## ABOUT THIS EXERCISE
What you output must match, exactly, the lines from the start of the records to the line containing "April 2012 (1194, 1327)", both ends kept and pictures excluded.

[[ RECORDS FOR THIS EXERCISE open ]]

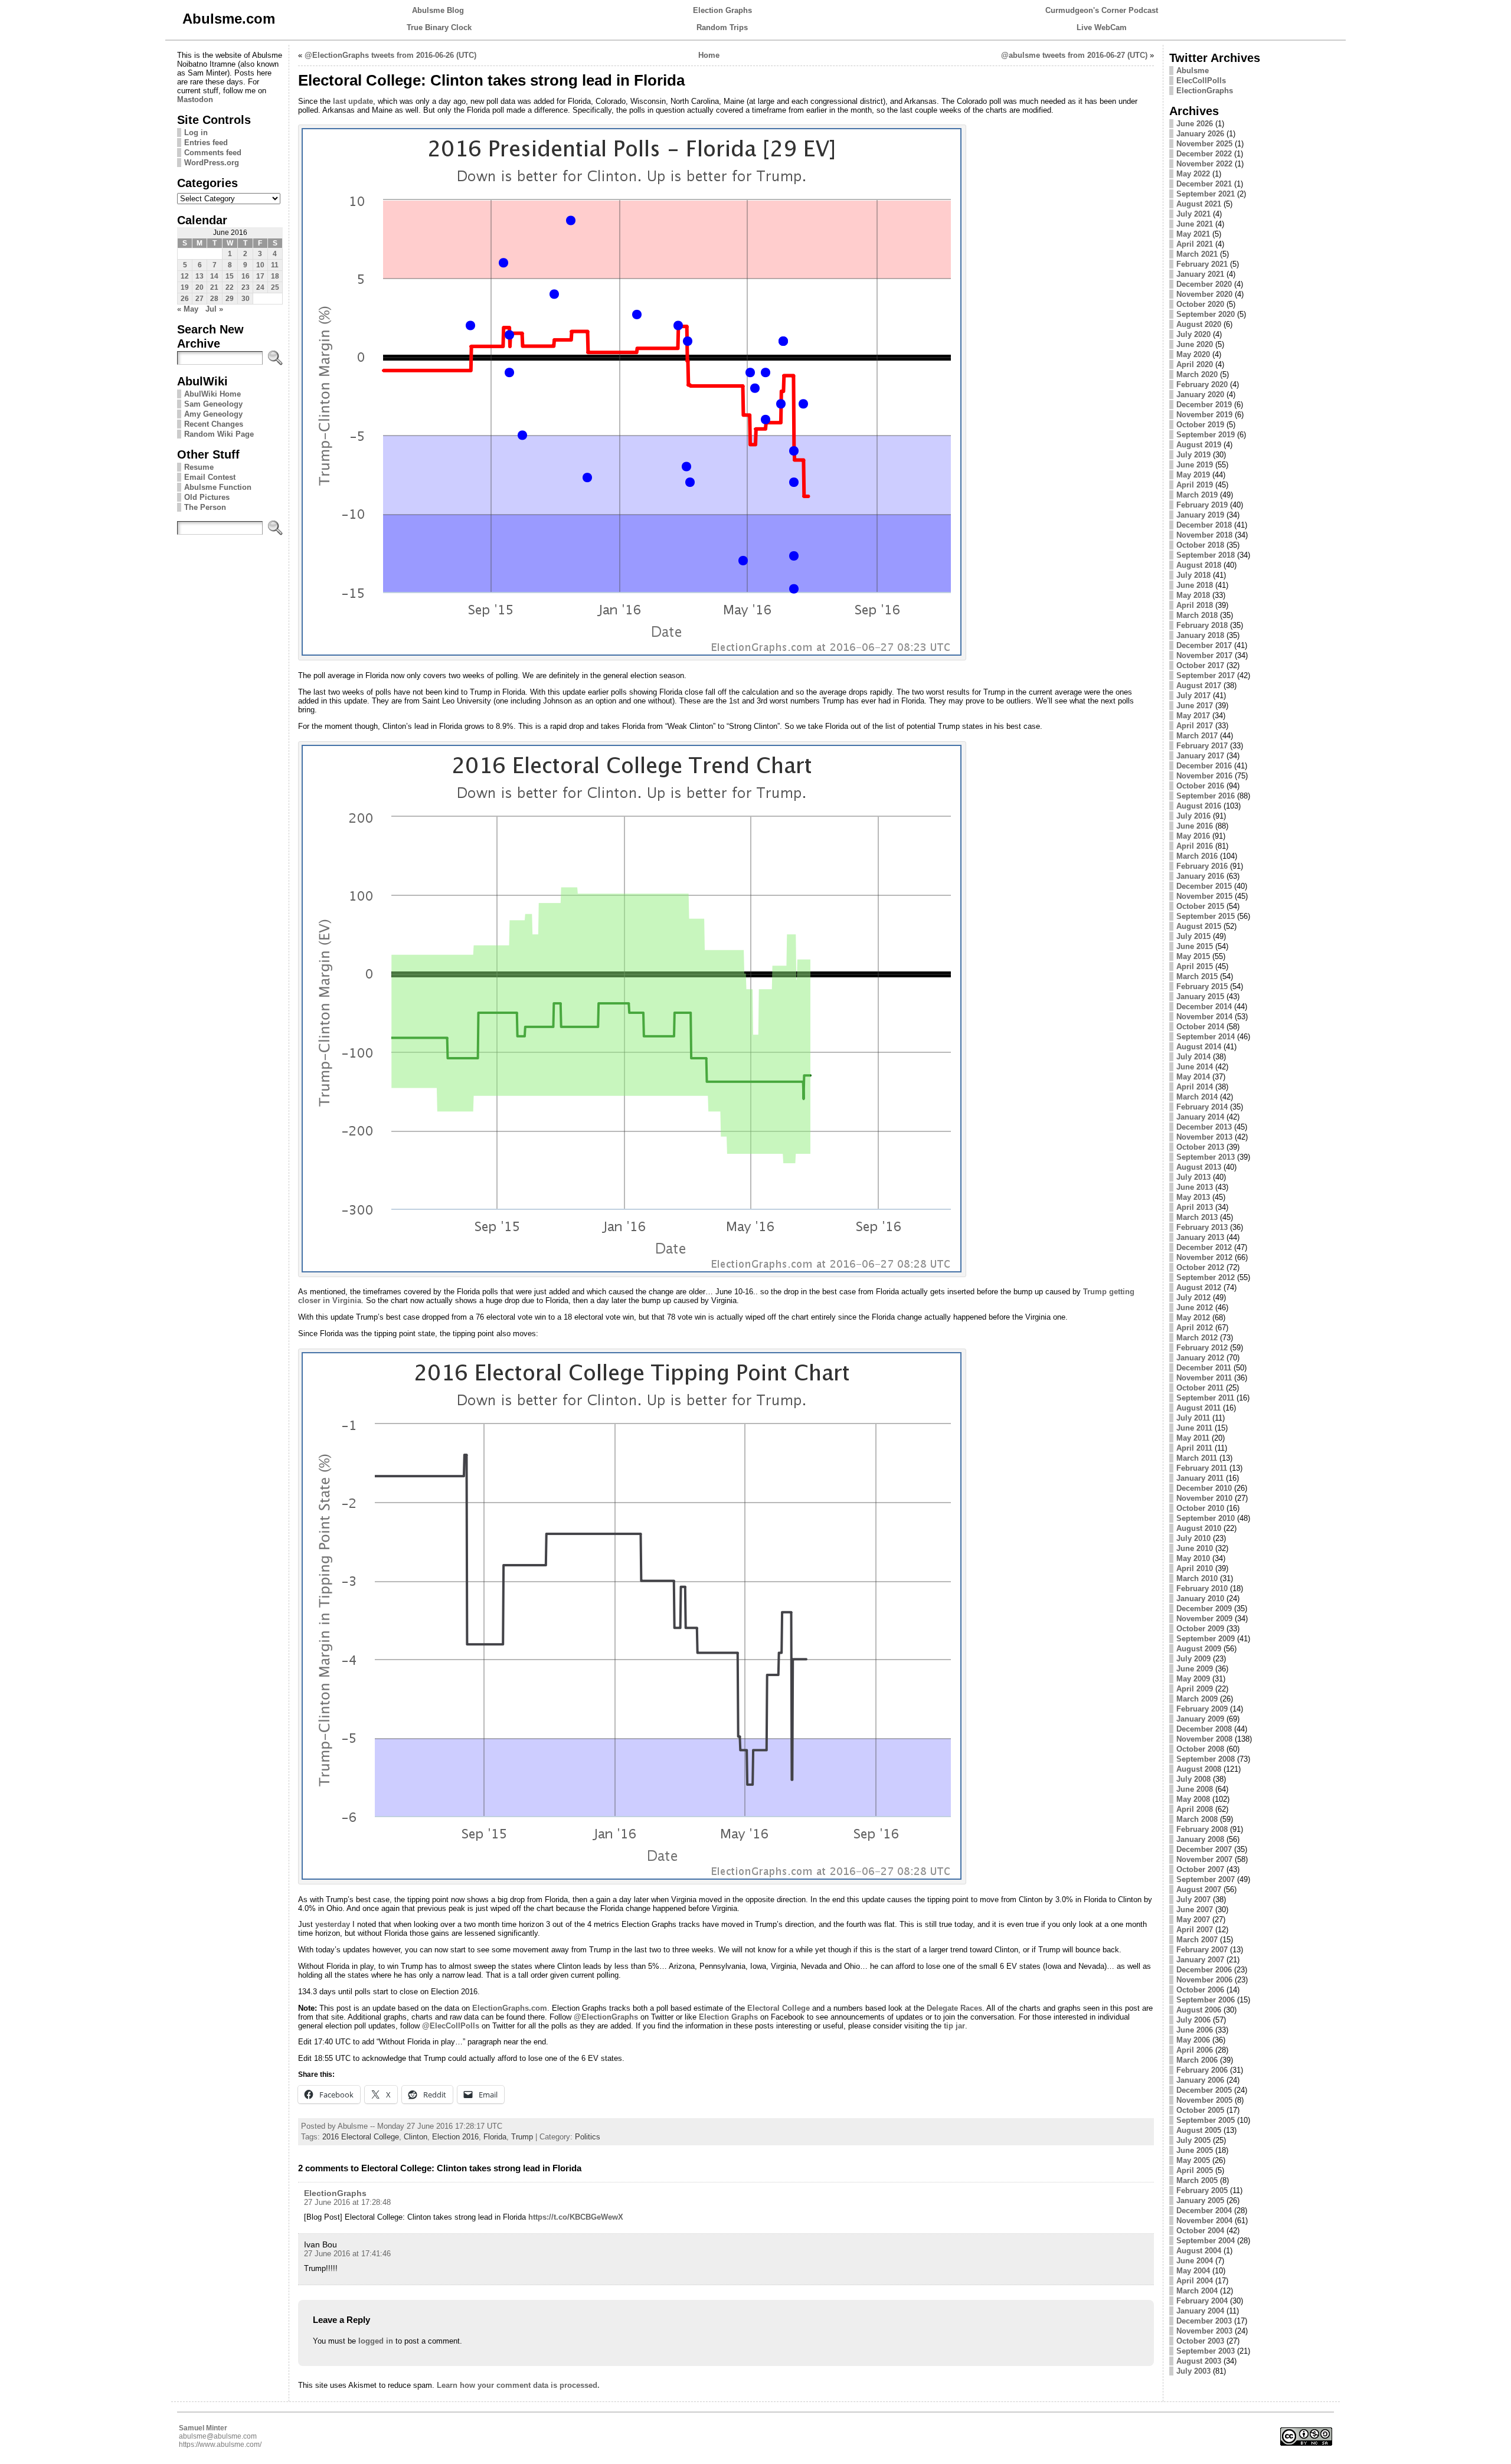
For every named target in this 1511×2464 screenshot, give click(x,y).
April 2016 (1194, 846)
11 (275, 265)
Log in (196, 132)
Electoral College (778, 2008)
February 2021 (1202, 264)
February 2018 (1202, 625)
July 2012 (1193, 1297)
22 (229, 287)
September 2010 (1205, 1518)
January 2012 (1200, 1357)
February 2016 (1202, 866)
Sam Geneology (213, 404)
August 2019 (1198, 444)
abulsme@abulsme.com (218, 2436)
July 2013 (1193, 1177)
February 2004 (1202, 2300)
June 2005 (1194, 2150)
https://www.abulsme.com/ (220, 2444)
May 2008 (1193, 1799)
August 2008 (1198, 1769)
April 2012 (1194, 1327)
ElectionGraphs (335, 2193)
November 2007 (1204, 1859)
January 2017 (1200, 755)
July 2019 (1193, 454)
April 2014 (1194, 1086)
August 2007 (1198, 1889)
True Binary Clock (439, 27)
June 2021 (1194, 224)
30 (245, 298)
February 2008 (1202, 1829)
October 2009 (1200, 1628)
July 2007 (1193, 1899)
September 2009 (1205, 1638)
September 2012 (1205, 1277)
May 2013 (1193, 1197)
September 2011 (1205, 1397)
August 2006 (1198, 2009)
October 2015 (1200, 906)
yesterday (332, 1924)
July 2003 (1193, 2371)
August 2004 (1198, 2250)
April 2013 (1194, 1207)
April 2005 (1194, 2170)
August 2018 (1198, 565)
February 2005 (1202, 2190)
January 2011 (1200, 1478)
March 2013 (1197, 1217)
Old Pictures (207, 497)
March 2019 (1197, 494)
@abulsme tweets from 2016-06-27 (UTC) (1074, 55)
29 (229, 298)
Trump (522, 2136)
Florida (494, 2136)
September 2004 (1205, 2240)
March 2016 (1197, 856)
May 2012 (1193, 1317)
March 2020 (1197, 374)
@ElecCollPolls (450, 2025)
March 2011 (1196, 1458)
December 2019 (1204, 404)
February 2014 (1202, 1106)
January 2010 (1200, 1598)
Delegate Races (954, 2008)
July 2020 (1193, 334)
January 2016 (1200, 876)
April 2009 (1194, 1688)
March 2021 (1197, 254)
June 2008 (1194, 1789)
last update (353, 101)
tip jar (954, 2025)
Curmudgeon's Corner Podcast (1101, 10)
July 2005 (1193, 2140)
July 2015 (1193, 936)
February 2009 (1202, 1708)
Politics (587, 2136)
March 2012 (1197, 1337)
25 (275, 287)
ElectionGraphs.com (509, 2008)
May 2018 (1193, 595)
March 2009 (1197, 1698)
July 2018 (1193, 575)
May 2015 (1193, 956)
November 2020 (1204, 294)
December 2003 (1204, 2320)
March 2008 (1197, 1819)
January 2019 (1200, 515)
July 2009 (1193, 1658)
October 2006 (1200, 1989)
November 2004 (1204, 2220)
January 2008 (1200, 1839)
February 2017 (1202, 745)
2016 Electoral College (360, 2136)
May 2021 (1193, 234)
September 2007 (1205, 1879)
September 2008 (1205, 1759)
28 (214, 298)
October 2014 (1200, 1026)
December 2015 (1204, 886)
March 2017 (1197, 735)
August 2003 (1198, 2361)
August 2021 (1198, 203)
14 (214, 276)
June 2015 (1194, 946)
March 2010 (1197, 1578)
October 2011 (1200, 1387)
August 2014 (1198, 1046)
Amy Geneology (213, 414)
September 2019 (1205, 434)
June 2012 (1194, 1307)
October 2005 (1200, 2110)
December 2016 (1204, 765)
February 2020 (1202, 384)
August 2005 (1198, 2130)
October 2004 (1200, 2230)
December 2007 (1204, 1849)
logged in (375, 2341)
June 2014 (1194, 1066)
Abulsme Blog (438, 10)
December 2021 (1204, 183)
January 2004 (1200, 2310)
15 (229, 276)
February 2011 (1201, 1468)
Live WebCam (1102, 27)
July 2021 (1193, 214)
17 (260, 276)
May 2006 (1193, 2040)
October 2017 (1200, 665)
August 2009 (1198, 1648)
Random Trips (722, 27)
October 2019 (1200, 424)
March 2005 (1197, 2180)
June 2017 (1194, 705)
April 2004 (1194, 2280)
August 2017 (1198, 685)
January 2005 (1200, 2200)
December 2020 (1204, 284)
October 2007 (1200, 1869)
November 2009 (1204, 1618)
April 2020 (1194, 364)
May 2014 (1193, 1076)
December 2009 (1204, 1608)
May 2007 (1193, 1919)
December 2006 (1204, 1969)
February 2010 (1202, 1588)
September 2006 (1205, 1999)
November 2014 (1204, 1016)
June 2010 (1194, 1548)
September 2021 (1205, 193)
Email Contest (210, 477)
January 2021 (1200, 274)
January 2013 (1200, 1237)
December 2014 (1204, 1006)
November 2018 (1204, 535)
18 (275, 276)
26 (185, 298)
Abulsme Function (217, 487)
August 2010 (1198, 1528)
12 (185, 276)
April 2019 (1194, 484)
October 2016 (1200, 785)
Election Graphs (722, 10)
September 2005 (1205, 2120)
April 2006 (1194, 2050)
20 (199, 287)
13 (199, 276)
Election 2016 (455, 2136)
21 (214, 287)
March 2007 (1197, 1939)
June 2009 (1194, 1668)
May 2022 (1193, 173)
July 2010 (1193, 1538)
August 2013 (1198, 1167)
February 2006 (1202, 2070)
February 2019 (1202, 504)
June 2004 (1194, 2260)
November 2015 (1204, 896)
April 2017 (1194, 725)
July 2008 (1193, 1779)
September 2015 (1205, 916)
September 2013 (1205, 1157)
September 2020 (1205, 314)
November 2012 (1204, 1257)
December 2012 (1204, 1247)
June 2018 (1194, 585)
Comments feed (212, 152)
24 (260, 287)
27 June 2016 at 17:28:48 (347, 2202)
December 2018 (1204, 525)
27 (199, 298)
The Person (205, 507)
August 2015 (1198, 926)
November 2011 (1204, 1377)
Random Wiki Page (219, 434)
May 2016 (1193, 836)
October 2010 (1200, 1508)
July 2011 (1193, 1417)
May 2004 (1193, 2270)
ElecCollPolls (1201, 80)
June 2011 (1194, 1428)
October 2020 (1200, 304)
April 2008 (1194, 1809)
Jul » (214, 309)
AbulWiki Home (212, 394)
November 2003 (1204, 2330)
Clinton (415, 2136)
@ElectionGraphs (606, 2017)
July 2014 (1193, 1056)
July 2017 (1193, 695)
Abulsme (1192, 70)
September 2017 (1205, 675)
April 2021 (1194, 244)
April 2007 (1194, 1929)
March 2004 (1197, 2290)
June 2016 (1194, 826)
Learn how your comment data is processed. (518, 2385)
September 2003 (1205, 2351)
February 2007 (1202, 1949)
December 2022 (1204, 153)
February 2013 (1202, 1227)
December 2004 (1204, 2210)
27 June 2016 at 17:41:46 (347, 2253)
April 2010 (1194, 1568)
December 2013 (1204, 1127)
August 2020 (1198, 324)
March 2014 (1197, 1096)
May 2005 (1193, 2160)
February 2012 (1202, 1347)
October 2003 (1200, 2341)
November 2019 (1204, 414)
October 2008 (1200, 1749)
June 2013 (1194, 1187)
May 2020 (1193, 354)
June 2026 (1194, 123)
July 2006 (1193, 2019)
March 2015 (1197, 976)
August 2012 (1198, 1287)
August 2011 (1198, 1407)
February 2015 (1202, 986)
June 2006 (1194, 2029)
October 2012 (1200, 1267)
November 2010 (1204, 1498)
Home (708, 55)
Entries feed (206, 142)
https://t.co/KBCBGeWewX (575, 2217)
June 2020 (1194, 344)
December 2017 (1204, 645)
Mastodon (195, 99)
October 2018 (1200, 545)
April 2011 (1194, 1448)
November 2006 (1204, 1979)
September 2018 (1205, 555)
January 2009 (1200, 1718)
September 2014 (1205, 1036)
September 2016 (1205, 795)
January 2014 (1200, 1116)
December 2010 (1204, 1488)
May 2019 (1193, 474)
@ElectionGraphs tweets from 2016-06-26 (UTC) (390, 55)
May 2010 (1193, 1558)
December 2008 (1204, 1729)
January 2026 (1200, 133)
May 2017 (1193, 715)
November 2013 (1204, 1137)
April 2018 (1194, 605)
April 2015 (1194, 966)
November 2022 (1204, 163)
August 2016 (1198, 805)
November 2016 (1204, 775)
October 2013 (1200, 1147)
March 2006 (1197, 2060)
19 (185, 287)
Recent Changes (213, 424)
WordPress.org (211, 162)
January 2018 (1200, 635)
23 (245, 287)
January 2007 (1200, 1959)
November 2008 (1204, 1739)
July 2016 (1193, 815)
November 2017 (1204, 655)
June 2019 (1194, 464)
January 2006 (1200, 2080)
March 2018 (1197, 615)
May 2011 (1192, 1438)
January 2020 (1200, 394)
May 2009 (1193, 1678)
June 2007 (1194, 1909)
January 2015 (1200, 996)
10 (260, 265)
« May (187, 309)
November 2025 (1204, 143)
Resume (199, 467)
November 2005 (1204, 2100)
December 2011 (1203, 1367)
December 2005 (1204, 2090)
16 (245, 276)
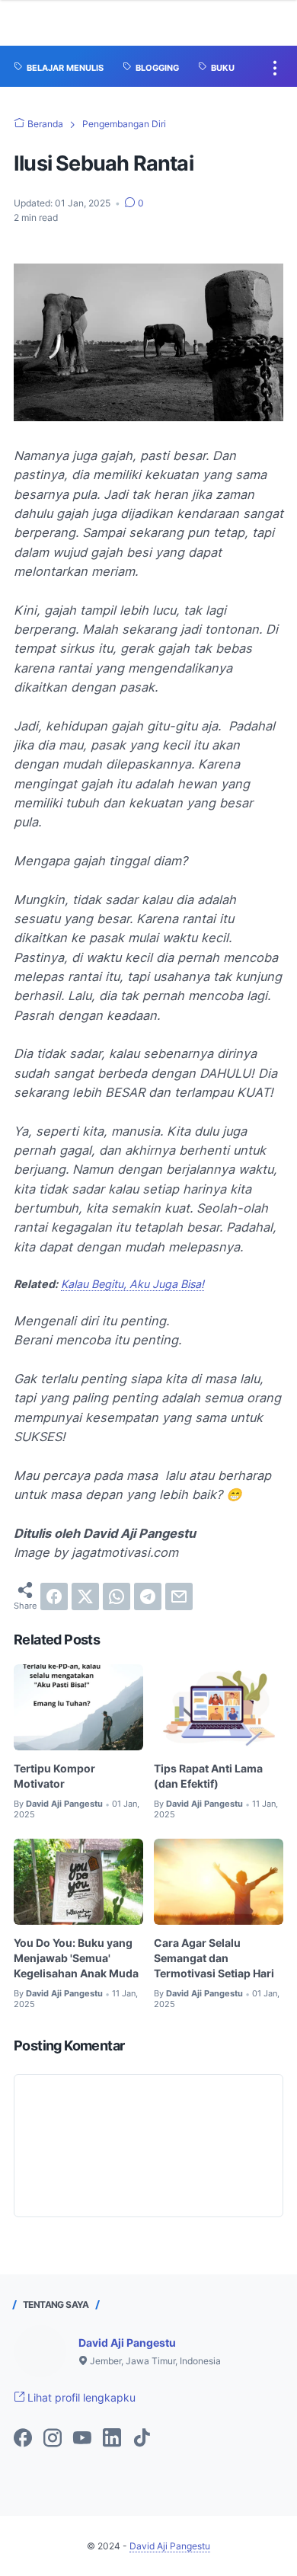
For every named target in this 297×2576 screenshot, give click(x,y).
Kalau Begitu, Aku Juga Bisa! (132, 1283)
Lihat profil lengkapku (80, 2397)
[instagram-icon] (52, 2439)
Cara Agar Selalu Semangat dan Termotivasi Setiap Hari (214, 1958)
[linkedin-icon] (112, 2439)
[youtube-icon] (82, 2439)
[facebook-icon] (23, 2439)
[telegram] (147, 1596)
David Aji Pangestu (127, 2342)
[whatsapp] (116, 1596)
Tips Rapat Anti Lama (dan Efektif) (208, 1776)
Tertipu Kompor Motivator (54, 1776)
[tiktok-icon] (142, 2439)
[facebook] (54, 1596)
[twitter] (85, 1596)
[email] (179, 1596)
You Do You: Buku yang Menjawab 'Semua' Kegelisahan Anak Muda (76, 1958)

[[ RECORDS FOR THIS EXERCISE closed ]]

## TASK RESULT
For every named target in this 1511×2464 screenshot, give click(x,y).
April 2016 (1194, 846)
11 (275, 265)
Log in (196, 132)
Electoral College (778, 2008)
February 2021 (1202, 264)
February 2018 (1202, 625)
July 2012 (1193, 1297)
22 (229, 287)
September 2010 (1205, 1518)
January 2012 (1200, 1357)
February 2016 (1202, 866)
Sam Geneology (213, 404)
August 2019 (1198, 444)
abulsme@abulsme.com (218, 2436)
July 2013 (1193, 1177)
February 2004 (1202, 2300)
June 2005 (1194, 2150)
https://www.abulsme.com/ (220, 2444)
May 2008 (1193, 1799)
August 2008 (1198, 1769)
April 2012 (1194, 1327)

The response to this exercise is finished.